Can you find out the diff data and whether some delete operations have not taken effect.
Each PR is guaranteed by integration testing, and there will be CDC process testing every day. In theory, such a small amount of data should be unlikely to go wrong.
@SimFG Here is the upstream
And here is the downstream
@SimFG Could you provide me the latest file bin milvus-cdc?
you can clone the repo, and in the repo dir, execute the command: make build
Can you confirm whether the two milvus are completely independent? I feel that the downstream milvus seems to be abnormal. The extra data seems to be the data of one segment being repeatedly calculated on another segment.
318 = 169+149
@SimFG 318 from milvus cdc 169 from milvus backup restore It seems to get all the data from the beginning and not from the checkpoint.

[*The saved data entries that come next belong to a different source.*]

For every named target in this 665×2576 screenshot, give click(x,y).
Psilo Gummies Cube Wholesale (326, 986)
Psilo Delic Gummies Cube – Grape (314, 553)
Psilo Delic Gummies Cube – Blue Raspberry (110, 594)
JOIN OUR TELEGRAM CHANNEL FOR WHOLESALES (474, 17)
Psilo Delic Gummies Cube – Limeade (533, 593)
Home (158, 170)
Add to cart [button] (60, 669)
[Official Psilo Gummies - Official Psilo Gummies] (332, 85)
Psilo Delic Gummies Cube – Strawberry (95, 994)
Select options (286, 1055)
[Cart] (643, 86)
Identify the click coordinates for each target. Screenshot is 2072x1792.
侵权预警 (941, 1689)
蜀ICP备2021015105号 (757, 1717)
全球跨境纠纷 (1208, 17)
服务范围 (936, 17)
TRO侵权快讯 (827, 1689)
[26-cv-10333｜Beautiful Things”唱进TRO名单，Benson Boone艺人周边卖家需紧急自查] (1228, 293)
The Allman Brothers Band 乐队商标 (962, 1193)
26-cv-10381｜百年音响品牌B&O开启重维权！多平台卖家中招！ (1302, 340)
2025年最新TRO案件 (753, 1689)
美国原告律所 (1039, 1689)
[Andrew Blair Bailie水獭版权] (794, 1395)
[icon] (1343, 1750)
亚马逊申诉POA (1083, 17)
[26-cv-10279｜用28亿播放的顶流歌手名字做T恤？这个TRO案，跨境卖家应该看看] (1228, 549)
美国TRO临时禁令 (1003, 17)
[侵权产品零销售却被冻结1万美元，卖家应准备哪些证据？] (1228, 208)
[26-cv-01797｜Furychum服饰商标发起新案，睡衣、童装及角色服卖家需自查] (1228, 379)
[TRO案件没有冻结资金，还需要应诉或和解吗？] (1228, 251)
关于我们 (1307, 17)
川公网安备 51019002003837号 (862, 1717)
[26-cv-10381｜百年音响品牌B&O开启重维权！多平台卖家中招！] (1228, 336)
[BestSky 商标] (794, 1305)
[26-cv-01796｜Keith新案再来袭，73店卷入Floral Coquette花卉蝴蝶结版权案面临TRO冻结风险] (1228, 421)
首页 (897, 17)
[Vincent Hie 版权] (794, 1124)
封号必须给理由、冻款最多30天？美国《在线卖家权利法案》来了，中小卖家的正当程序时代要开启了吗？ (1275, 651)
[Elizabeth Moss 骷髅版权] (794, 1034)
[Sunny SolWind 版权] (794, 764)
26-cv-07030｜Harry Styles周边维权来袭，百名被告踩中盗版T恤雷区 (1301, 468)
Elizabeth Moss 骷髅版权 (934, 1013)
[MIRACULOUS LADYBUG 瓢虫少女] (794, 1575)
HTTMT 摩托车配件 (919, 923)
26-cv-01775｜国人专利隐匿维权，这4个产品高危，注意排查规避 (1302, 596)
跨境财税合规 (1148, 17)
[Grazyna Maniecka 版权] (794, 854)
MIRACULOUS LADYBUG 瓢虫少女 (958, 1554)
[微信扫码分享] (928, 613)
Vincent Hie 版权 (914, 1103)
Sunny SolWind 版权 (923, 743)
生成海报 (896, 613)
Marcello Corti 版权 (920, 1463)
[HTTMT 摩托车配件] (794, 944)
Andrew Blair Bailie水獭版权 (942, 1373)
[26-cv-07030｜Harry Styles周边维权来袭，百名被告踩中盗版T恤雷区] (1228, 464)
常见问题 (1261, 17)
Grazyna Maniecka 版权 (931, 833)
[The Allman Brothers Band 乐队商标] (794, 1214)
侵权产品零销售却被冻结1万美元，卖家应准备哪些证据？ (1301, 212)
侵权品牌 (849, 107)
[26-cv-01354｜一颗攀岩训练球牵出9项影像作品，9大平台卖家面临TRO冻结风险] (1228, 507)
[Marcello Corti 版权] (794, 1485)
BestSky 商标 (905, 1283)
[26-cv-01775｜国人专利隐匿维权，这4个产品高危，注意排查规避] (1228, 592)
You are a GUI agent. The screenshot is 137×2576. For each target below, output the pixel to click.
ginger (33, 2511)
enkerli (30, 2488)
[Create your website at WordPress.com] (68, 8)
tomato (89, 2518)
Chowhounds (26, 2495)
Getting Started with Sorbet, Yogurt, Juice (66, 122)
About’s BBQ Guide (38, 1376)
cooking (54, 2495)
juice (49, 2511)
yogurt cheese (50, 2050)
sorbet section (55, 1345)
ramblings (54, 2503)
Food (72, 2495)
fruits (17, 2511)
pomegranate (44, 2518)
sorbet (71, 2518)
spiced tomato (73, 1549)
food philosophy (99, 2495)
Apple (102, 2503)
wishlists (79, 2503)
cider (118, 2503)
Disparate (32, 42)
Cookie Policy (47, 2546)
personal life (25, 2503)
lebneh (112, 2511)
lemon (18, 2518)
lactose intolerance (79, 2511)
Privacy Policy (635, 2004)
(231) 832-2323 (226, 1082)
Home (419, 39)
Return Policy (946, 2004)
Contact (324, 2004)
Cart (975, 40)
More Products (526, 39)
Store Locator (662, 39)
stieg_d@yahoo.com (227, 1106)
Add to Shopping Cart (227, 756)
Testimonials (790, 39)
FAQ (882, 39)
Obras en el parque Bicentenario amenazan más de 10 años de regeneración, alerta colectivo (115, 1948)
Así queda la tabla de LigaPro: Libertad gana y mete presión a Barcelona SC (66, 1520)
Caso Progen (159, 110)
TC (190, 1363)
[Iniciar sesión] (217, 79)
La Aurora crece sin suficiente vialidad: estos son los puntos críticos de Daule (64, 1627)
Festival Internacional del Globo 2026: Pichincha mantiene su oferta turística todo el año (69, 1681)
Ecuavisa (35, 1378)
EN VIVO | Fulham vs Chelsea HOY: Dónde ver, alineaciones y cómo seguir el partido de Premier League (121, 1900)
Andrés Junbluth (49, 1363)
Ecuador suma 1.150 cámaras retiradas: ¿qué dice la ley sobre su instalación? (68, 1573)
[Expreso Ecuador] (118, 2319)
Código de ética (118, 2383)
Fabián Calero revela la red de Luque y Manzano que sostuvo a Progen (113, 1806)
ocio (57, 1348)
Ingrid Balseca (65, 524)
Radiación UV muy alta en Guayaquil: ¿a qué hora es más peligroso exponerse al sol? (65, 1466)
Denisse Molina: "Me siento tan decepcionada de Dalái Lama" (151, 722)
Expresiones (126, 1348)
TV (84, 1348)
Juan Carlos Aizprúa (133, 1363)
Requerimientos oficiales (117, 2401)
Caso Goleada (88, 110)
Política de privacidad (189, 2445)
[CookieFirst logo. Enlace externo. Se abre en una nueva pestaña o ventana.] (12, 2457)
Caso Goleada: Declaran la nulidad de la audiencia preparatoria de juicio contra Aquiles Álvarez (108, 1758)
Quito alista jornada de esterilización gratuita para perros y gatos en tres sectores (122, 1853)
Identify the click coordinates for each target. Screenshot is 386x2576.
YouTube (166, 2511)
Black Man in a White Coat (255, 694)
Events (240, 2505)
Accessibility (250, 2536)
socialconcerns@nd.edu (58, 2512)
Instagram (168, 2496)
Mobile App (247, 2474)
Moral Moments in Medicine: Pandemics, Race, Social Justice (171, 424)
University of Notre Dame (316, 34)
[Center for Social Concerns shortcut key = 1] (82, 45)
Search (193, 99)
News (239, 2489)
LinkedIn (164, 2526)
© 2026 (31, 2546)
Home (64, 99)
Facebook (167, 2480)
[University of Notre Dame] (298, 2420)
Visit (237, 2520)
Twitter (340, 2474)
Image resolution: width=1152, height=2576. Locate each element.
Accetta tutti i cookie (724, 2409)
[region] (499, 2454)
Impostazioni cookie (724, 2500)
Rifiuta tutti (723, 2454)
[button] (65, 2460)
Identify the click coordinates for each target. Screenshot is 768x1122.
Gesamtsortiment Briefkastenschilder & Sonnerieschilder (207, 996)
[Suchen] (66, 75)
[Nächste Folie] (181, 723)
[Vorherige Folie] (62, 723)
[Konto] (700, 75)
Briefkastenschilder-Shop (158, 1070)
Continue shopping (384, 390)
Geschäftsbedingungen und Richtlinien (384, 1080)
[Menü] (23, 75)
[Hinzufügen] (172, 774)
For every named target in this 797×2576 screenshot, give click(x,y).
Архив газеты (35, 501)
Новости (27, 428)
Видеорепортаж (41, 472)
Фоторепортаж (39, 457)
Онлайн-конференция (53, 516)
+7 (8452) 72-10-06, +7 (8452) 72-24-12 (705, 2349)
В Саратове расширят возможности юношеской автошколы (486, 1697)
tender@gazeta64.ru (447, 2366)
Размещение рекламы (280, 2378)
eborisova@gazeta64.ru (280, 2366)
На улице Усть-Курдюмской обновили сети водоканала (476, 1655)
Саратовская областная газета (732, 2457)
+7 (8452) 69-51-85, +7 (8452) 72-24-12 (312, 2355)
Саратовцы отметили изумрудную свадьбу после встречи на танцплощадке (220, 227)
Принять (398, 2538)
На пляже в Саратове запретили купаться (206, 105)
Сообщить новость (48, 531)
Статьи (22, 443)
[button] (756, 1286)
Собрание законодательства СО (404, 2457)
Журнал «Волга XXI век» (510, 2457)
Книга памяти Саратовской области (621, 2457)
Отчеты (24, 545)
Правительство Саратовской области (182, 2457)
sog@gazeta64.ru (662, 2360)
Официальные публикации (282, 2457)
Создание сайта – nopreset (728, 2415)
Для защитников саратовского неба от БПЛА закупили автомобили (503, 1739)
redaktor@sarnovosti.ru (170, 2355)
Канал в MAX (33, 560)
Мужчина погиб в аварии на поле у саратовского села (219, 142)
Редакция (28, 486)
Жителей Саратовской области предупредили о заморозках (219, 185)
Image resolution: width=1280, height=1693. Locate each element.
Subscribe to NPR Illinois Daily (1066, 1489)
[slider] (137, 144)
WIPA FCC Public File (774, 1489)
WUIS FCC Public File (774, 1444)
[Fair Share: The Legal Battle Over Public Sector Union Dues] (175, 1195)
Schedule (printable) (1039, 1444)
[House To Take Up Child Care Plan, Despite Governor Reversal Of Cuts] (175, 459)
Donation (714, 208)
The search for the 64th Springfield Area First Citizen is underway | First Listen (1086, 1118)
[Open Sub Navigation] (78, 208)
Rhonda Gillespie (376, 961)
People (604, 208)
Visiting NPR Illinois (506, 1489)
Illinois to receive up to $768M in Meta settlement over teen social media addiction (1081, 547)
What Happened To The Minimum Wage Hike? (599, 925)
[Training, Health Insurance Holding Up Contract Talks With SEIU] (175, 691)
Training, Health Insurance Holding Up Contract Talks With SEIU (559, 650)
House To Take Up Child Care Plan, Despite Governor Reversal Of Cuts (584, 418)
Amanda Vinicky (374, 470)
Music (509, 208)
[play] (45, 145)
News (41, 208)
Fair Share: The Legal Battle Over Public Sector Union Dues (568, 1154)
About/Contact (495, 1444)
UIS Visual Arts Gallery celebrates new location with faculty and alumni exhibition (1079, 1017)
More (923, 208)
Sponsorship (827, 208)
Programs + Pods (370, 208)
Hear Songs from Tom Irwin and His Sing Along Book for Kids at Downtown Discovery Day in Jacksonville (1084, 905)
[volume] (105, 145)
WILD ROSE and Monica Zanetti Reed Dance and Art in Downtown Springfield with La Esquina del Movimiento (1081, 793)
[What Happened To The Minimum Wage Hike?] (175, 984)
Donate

@anhnch30820 See if the point is not set correctly. You can try not to use the point first to see if the cdc can work properly.
@SimFG Not work with large data
In reality most pages have only 8 lines of data, but the results from 631 to 644 should be 14 lines in the downstream
And I checked the total amount of data with code and attu and the results are the same in the downstream, it should be 100999 like upstream
I created a backup and compared their total capacity, dc is upstream, dr is downstream. the result shows that dr cluster has almost 2 times the capacity
This test is to see if the position parameter is passed in when creating the task. In addition, the performance of attu seems to be caused by duplicate data. Recently, I am developing a data difference checking tool.